____ Okuma Metni

9. Hukuk Dairesi 2022/7450 E. , 2022/8439 K.
MAHKEMESİ :İş Mahkemesi
DAVA TÜRÜ : ALACAK
Taraflar arasında İlk Derece Mahkemesinde görülen ve istinaf incelemesinden geçen alacak davasında verilen karar hakkında yapılan temyiz incelemesi sonucunda, Dairece ... Bölge Adliye Mahkemesi 7. Hukuk Dairesi kararının kaldırılmasına ve İlk Derece Mahkemesi kararının bozulmasına karar verilmiştir.
İlk Mahkemesince bozmaya uyularak yeniden yapılan yargılama sonucunda; davanın kısmen kabulüne karar verilmiştir.

________
____ Kaynak Veriler

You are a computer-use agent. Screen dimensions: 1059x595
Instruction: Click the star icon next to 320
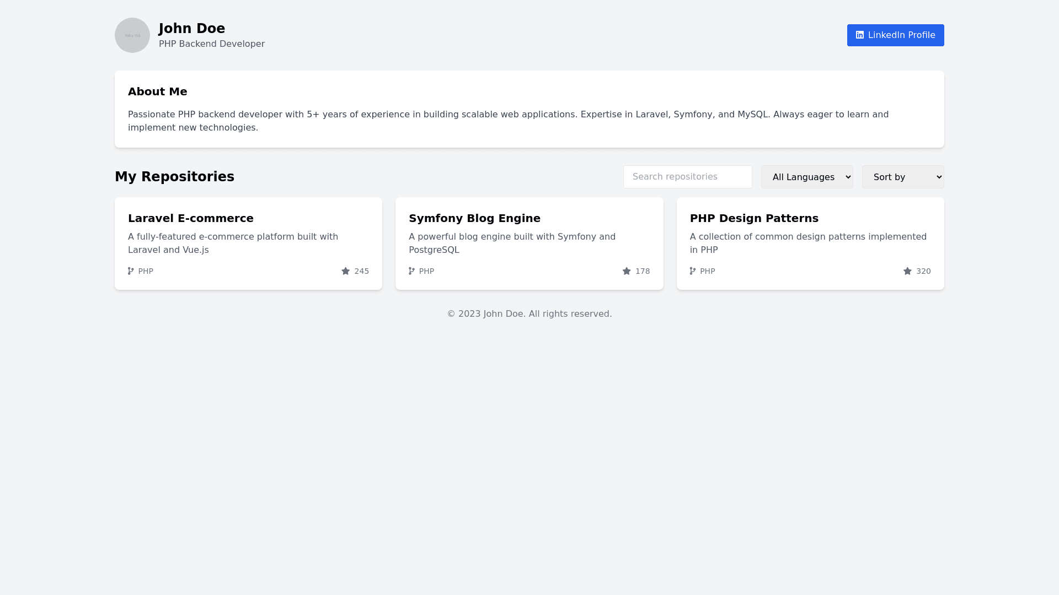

________

● Sorular ve Görevler:
A. Alacak davasına ilişkin okuma metnine göre, İlk Derece Mahkemesinin bozmaya uyarak yeniden yaptığı yargılama hangi kararla sonuçlanmıştır?
B. Alacak davasına ilişkin okuma metnini son cümlesinden sonra devam ettiriniz.

● Görevlere Göre Sonuçlar:
A. Davanın kısmen kabulüne karar verilmiştir.

B.
İlk Derece Mahkemesi kararı taraf vekillerince temyiz edilmekle; kesinlik, süre, temyiz şartı ve diğer usul eksiklikleri yönünden yapılan ön inceleme sonucunda temyiz dilekçelerinin kabulüne karar verildikten sonra, dosyadaki belgeler incelenip gereği düşünüldü:
I. DAVA
Davacı vekili dava dilekçesinde; davalı ... işyerlerinde çalışan müvekilininin Yargıtay denetiminden geçerek kesinleşen mahkeme kararı ile davalı Kurumun işçisi olduğu tespit edilerek toplu iş sözleşmesinden ...n bir dönem fark alacaklarının hüküm altına alındığını, buna rağmen davalı işverenin hüküm altına alınan dönemden sonraki toplu iş sözleşmesinden kaynaklanan fark alacaklar ile 2008 yılından itibaren ilave tediye alacaklarının ödenmediğini belirterek fazlaya ilişkin hakları saklı kalmak kaydıyla ilave tediye, ücret farkı, fazla çalışma ücreti farkı ile, toplu iş sözleşmesinin 66, 76, 77 ve 78 inci maddelerinden ...n ek ödeme, yemek ve koruyucu madde yardımı, sosyal yardım ve yıpranma primi alacaklarının davalıdan tahsilini talep etmiştir.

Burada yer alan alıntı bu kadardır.